Nigdy nie przywiązywałam wagi do świąt religijnych, ale tym razem post powitałam z ulgą i radością.
Miałam nadzieję, że skończy się ten koszmar
Słyszeliście o czymś takim jak półpoście? Ja też nie. Usłyszałam jednak, i to dosłownie. Otóż pewnego dnia obudził mnie hałas.
Po ulicy biegali chłopcy z jakimiś drewnianymi pałkami czy kołatkami i walili w nie ze wszystkich sił. Jaki jest tego sens? Mój mąż mówił, że oznajmiają w ten sposób, że już połowa postu za nami, zaraz znowu zaczną się radosne święta.

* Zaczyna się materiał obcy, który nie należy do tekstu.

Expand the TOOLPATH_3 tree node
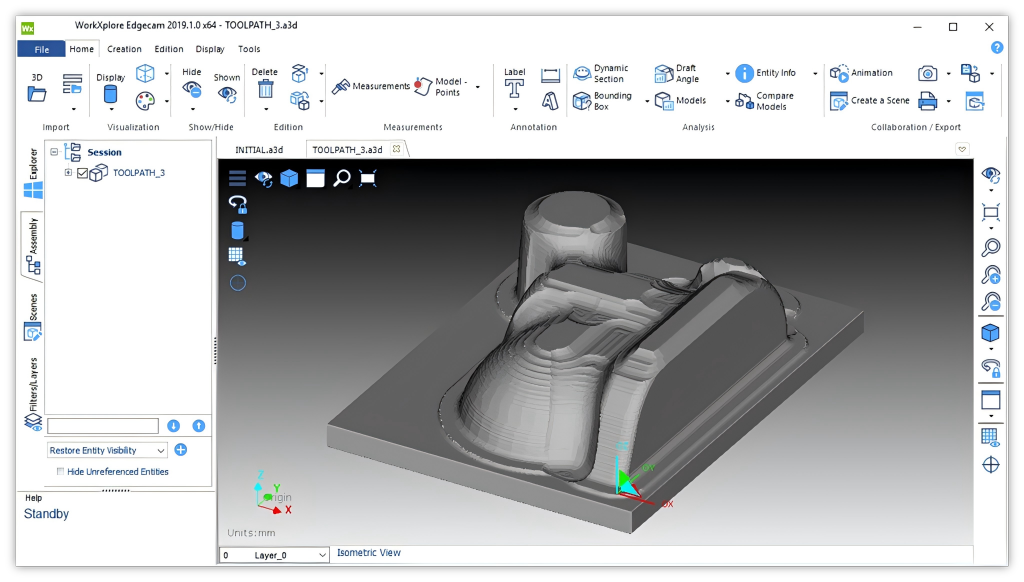This screenshot has height=582, width=1024. coord(68,172)
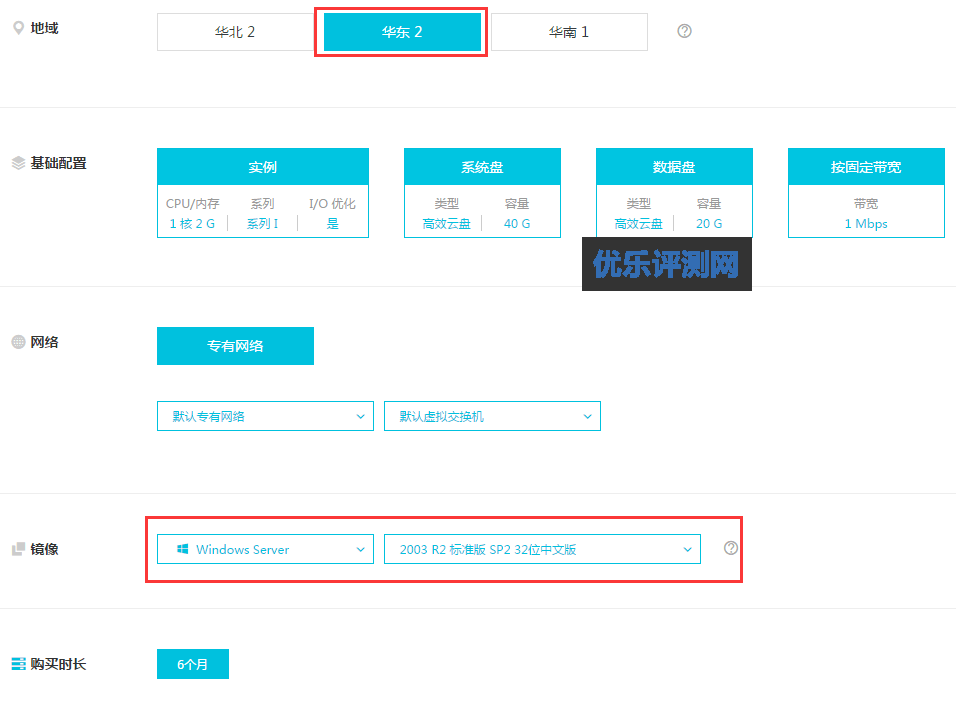Image resolution: width=956 pixels, height=711 pixels.
Task: Click the 专有网络 button
Action: pos(235,346)
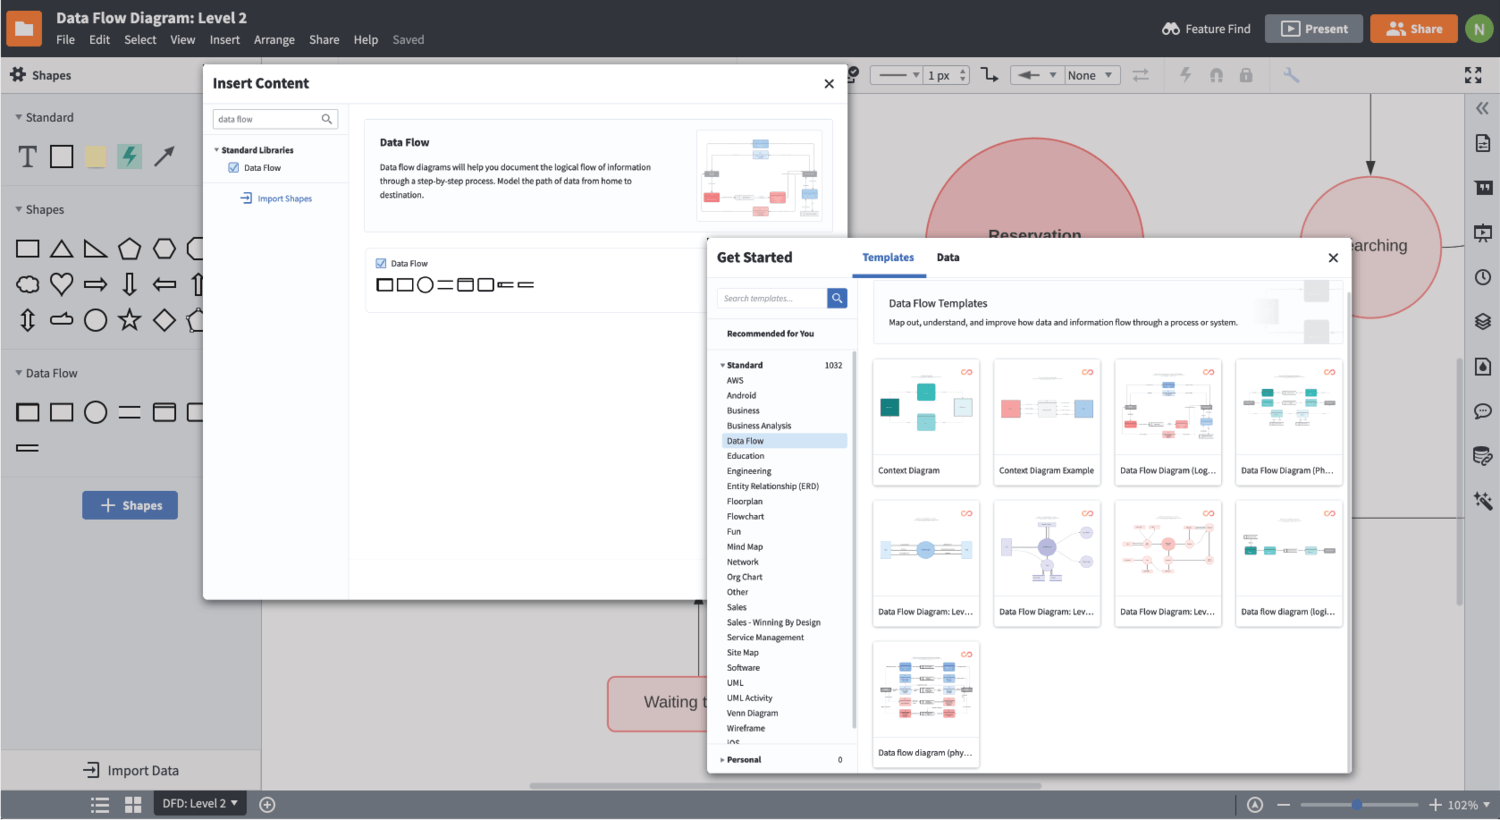Select the star shape in Shapes panel
This screenshot has height=820, width=1500.
click(x=129, y=320)
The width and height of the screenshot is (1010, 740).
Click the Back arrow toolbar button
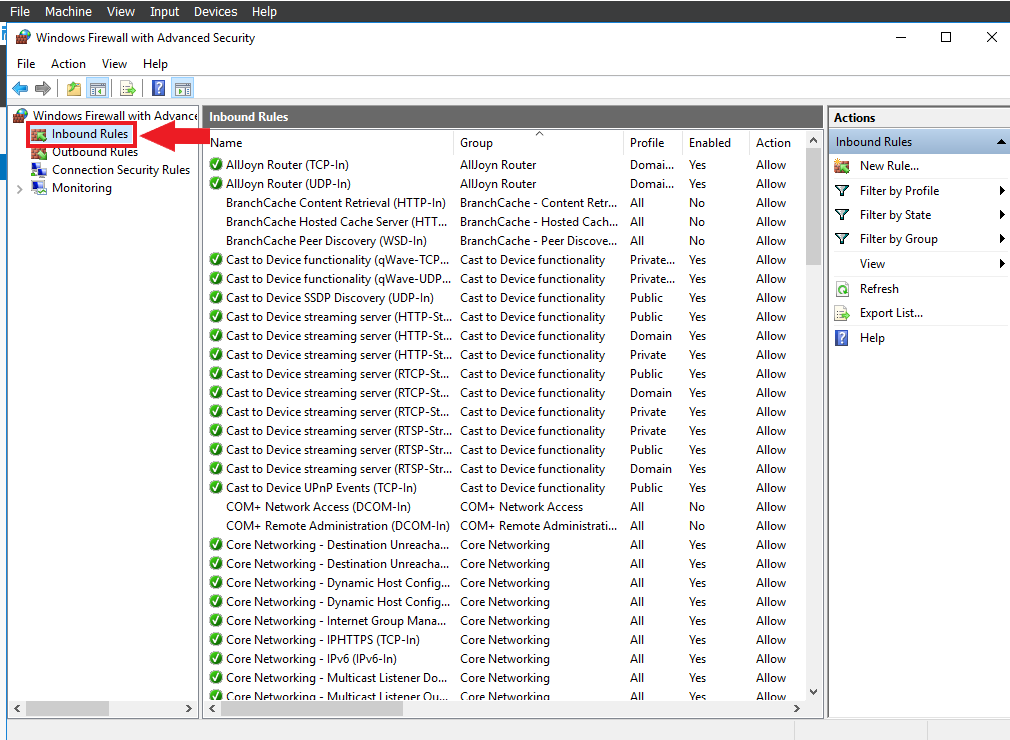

Wielkie dzięki! Nie dość, że hałas był koszmarny, to jeszcze zaczęli tak biegać bladym świtem. Myślałam, że nie wytrzymam i wyskoczę na drogę z dziką awanturą. Co to za zabobony?!

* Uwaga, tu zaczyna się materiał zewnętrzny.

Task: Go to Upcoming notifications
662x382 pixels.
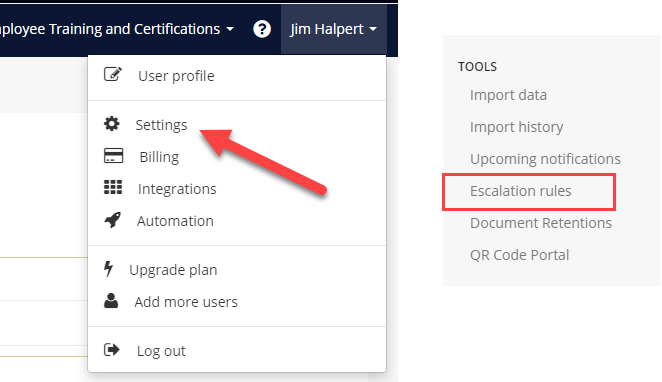Action: [545, 159]
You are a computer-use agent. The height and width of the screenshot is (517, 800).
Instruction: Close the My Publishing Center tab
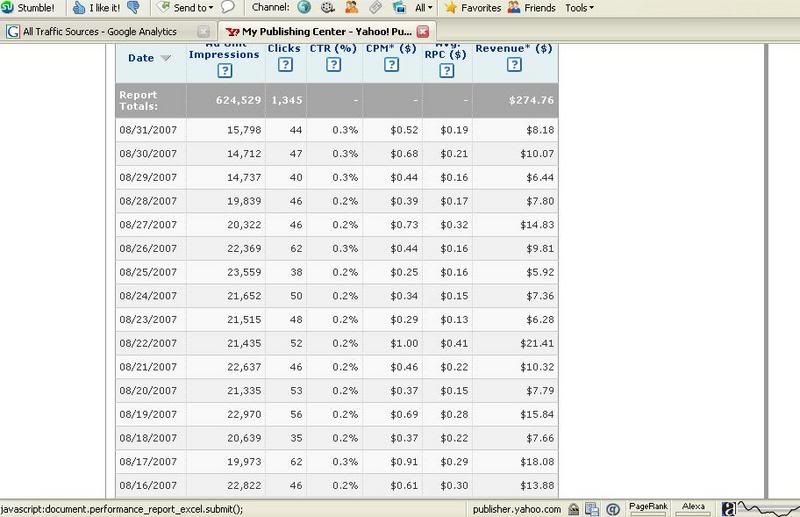pos(422,32)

Potem też w kółko coś się działo. Jakieś Marzanny, gaiki. A pod koniec marca zaczęły się przygotowania do świąt – robienie palm, malowanie pisanek. Czułam się, jakbym była w jakimś obozie pracy. Albo muszę coś robić w kuchni, albo uczestniczyć w jakimś kompletnie dla mnie niezrozumiałym festynie. Do cholery, mamy XXI wiek, a tu kwitną zabobony i przesądy! Dokąd ja trafiłam?!
W Wielkanoc przeżyłam horror. Dobra, wiem o lanym poniedziałku i byłam na to przygotowana (słusznie, jak się okazało). Jednak najgorsza była noc przed.

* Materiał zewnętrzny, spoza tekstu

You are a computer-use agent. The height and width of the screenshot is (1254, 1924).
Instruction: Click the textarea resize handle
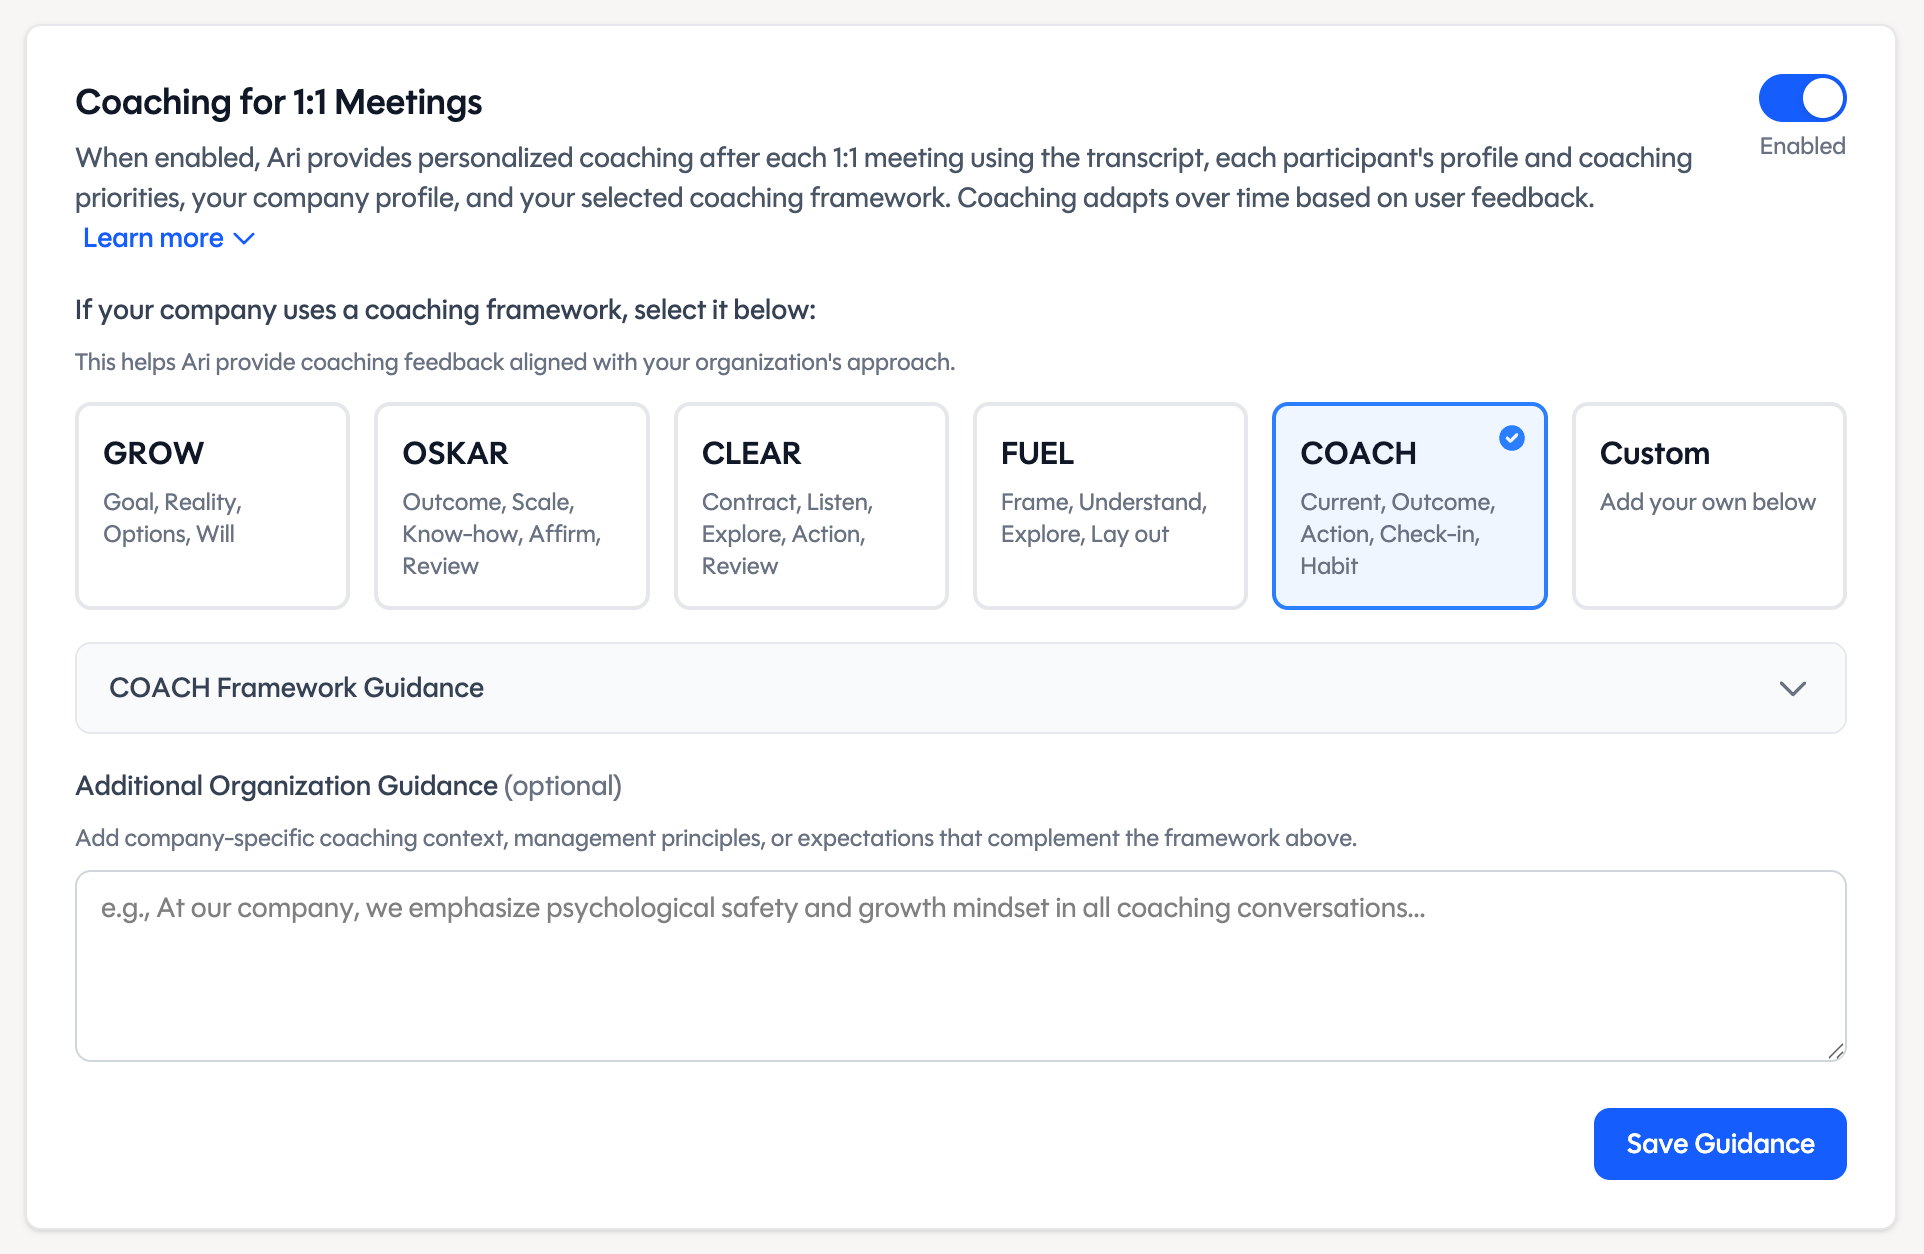tap(1837, 1051)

Wyobraźcie sobie, że budzicie się rano, wychodzicie przed dom, a tam… nie ma bramy. Tak po prostu, nie ma jej, są tylko gołe zawiasy. Wpadłam do domu z krzykiem, że nas okradli. Pewnie na złom zabrali, bo komu byłaby do czego potrzebna!
A teściowie w śmiech. Okazało się, że tu jest zwyczaj wyjmowania bram na święta. Czasem stawiano je obok, czasem montowano u sąsiadów. Ba – Marek mi opowiedział, że kiedyś rozebrano komuś cały płot i na podwórku ułożono ładnie deski na stos. I to ma być zabawa?!
Kiedyś jego wujkowi cały wóz ustawili na dachu stodoły! Potem winowajcy przychodzą i pomagają naprawiać szkody. Za kielicha.
Albo się wykończę, albo rozwiodę
Podobno kiedyś, zdaje się na to półpoście, po ulicach biegają przebierańcy i straszą ludzi. Mam się oglądać za siebie? Niedługo zacznę się bać wychodzić na ulicę, zamknę się w domu… To ma być tradycja? Raczej mobbing!
Nie wiem, czy wytrzymam. Staję się kłębkiem nerwów, bo nie mogę uciec od tych obrzędów. Tu jest to wpisane w życie, obowiązkowe. A ja tak nie umiem. Gdzie jest ta wieś, do której Jan Kochanowski niemal się modlił słowami: „Wsi spokojna, wsi wesoła”? Nie dla mnie ten barbarzyński świat!